The fund was marked at a 14x MOIC (multiple on invested capital) with 4x DPI (distributed to paid in) in 3 years — easily one of the the top performing funds in the program. Those results mattered because they proved to LPs that I could actually do this when it came time to raise capital for Chapter One.
I’ve always thought of that scout program as the moment I became an investor. It took me from operator-who-angel-invests to someone with a real portfolio and a real track record. And ever since, I've been thinking about what was missing from the experience, and how to build on it. The path from operator to investor is opaque and exclusive and there needs to be a better way to surface investing talent.
Most scout programs have three problems:
1. Access is closed (you either know a GP who invites you, or you don’t)
2. Performance is hidden (scouts can’t build public track records or reputations)
3. The programs are designed to create leverage for firms, not for scouts.
That’s what we’re changing.
Today we’re launching Scout Program: www.scoutprogram.com.
The big twist is that we’re letting everybody apply. No GP invite required. We select 10 scouts each season from a global applicant pool, and each scout gets $100K in real capital to deploy into early-stage startups.

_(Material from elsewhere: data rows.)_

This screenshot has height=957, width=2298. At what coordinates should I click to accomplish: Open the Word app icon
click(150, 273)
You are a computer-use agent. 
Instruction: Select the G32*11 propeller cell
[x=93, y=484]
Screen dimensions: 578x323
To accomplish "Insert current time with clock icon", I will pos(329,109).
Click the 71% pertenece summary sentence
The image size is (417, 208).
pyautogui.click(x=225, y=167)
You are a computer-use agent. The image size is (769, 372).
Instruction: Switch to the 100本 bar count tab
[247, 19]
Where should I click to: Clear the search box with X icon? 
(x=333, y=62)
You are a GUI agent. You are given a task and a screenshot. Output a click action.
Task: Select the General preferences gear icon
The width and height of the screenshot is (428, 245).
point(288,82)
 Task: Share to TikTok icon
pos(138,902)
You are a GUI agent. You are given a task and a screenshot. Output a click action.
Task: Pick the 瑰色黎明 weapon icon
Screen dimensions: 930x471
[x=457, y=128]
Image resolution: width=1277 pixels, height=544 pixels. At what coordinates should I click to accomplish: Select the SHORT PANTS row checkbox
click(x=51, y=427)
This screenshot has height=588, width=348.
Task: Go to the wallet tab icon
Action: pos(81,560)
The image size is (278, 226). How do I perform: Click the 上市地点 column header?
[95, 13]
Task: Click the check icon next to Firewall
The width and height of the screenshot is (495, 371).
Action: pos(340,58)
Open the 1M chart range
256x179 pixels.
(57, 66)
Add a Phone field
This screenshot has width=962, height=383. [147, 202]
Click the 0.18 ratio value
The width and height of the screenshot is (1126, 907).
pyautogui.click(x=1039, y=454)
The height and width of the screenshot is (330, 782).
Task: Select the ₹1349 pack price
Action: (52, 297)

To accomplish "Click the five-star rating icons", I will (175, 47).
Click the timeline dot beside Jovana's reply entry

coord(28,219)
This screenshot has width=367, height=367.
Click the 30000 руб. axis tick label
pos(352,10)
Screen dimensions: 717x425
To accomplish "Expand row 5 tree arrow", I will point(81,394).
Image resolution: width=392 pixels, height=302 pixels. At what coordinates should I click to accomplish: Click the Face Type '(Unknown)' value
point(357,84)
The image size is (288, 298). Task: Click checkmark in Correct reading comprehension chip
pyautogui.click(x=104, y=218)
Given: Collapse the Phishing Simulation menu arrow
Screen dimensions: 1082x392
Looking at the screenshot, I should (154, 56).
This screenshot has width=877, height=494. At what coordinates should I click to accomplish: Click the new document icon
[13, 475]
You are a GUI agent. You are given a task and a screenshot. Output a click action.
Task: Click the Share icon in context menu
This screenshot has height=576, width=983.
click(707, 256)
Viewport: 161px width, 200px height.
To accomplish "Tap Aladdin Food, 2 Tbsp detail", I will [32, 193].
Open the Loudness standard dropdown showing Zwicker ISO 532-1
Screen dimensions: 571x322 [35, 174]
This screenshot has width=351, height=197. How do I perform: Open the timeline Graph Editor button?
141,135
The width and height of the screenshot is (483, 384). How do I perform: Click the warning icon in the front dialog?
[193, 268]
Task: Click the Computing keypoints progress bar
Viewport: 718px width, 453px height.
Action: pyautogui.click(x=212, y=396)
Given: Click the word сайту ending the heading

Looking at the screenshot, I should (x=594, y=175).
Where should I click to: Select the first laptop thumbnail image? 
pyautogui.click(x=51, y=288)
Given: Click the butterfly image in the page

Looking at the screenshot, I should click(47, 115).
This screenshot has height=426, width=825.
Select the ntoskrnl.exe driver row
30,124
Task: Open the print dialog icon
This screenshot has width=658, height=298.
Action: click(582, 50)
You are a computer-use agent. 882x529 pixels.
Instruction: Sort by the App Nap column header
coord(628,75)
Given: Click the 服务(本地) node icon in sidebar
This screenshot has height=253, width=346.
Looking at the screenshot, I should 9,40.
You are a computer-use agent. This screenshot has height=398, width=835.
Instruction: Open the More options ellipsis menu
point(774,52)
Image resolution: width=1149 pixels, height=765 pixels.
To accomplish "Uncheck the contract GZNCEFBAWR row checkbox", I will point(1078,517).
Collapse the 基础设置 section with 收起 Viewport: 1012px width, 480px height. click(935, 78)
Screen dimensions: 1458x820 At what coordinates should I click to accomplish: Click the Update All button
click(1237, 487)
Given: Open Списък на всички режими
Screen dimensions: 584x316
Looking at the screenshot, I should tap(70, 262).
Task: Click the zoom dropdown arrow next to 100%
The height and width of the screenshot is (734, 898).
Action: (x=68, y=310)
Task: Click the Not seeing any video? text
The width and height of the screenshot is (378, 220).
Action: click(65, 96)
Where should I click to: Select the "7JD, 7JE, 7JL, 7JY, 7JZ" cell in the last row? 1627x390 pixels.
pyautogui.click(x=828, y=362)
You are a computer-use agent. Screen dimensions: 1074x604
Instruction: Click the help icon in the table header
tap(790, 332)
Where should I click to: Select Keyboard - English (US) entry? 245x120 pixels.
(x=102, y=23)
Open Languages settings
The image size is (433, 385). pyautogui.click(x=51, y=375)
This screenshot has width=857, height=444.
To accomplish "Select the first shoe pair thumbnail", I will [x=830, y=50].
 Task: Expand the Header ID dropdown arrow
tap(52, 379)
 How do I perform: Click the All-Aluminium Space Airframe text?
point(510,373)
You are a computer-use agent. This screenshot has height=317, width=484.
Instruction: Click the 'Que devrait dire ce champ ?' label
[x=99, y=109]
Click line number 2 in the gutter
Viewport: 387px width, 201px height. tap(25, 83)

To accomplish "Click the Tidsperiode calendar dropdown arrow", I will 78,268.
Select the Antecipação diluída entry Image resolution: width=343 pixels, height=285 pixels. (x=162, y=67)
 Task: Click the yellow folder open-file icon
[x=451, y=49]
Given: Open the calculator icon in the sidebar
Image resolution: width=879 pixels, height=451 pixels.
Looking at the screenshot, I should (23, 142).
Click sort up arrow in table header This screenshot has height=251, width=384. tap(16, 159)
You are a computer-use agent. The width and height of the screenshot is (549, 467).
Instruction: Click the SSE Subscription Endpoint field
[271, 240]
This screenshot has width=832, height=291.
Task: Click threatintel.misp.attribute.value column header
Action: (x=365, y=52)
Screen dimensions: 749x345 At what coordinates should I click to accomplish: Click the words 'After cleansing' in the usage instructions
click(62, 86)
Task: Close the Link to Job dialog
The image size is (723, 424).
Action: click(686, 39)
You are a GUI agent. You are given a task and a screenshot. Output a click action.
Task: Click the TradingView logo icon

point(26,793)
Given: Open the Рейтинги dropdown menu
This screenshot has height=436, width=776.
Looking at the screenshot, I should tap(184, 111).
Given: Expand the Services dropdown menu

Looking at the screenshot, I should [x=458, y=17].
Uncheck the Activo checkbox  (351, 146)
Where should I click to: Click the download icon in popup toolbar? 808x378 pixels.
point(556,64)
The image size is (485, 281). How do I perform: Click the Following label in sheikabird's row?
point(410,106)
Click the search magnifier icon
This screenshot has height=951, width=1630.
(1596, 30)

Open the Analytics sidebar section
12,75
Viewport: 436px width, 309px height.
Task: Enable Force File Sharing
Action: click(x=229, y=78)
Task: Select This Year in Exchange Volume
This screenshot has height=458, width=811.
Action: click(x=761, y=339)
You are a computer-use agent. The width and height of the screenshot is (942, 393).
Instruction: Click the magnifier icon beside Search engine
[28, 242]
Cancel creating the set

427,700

This is a season-based competition. Every scout creates a public profile with their own fund name, investment thesis, and real-time performance tracking - just like I did during my own scout days. There’s a live leaderboard that tracks value throughout the season.
Beyond deal performance, the leaderboard rewards the full picture — how you build your brand, how you run your back office, how you operate like a real firm. The top performer walks away with carry, a track record that speaks for itself, and a clear path to managing their own fund.
We also want to make this more social and give scouts a real platform to build their careers. Think of the profile as the best resume an aspiring investor could have by showcasing investments, thesis, and portfolio updates all in one place.
We’re surrounding our scouts with a world-class mentor group from firms like Khosla Ventures, Union Square Ventures, and Kleiner Perkins. We’ve brought together some of the most legendary investors in the business, and a group of LPs who can offer perspective on firm-building, for the scouts who ultimately want to go that route:
Mamoon Hamid, Partner at Kleiner Perkins
Keith Rabois, Managing Director at Khosla Ventures
Rebecca Kaden, Managing Partner at Union Square Ventures
Kyle Samani, Founder at Multicoin Capital
Roger Ehrenberg, Managing Partner at Game Changers
Gokul Rajaram, Founding Partner at Marathon
Tomasz Tunguz, General Partner at Theory Ventures
Ashton Kutcher, General Partner at Sound Ventures
Laura Andron, Managing Director at Pathstone
Kelli Fontaine, Partner at Cendana Capital
Season One kicks off March 14th, 2026. Applications are open now at www.scoutprogram.com.
Aspirationally, this is the Thiel Fellowship for investing. Let’s see if we can get there.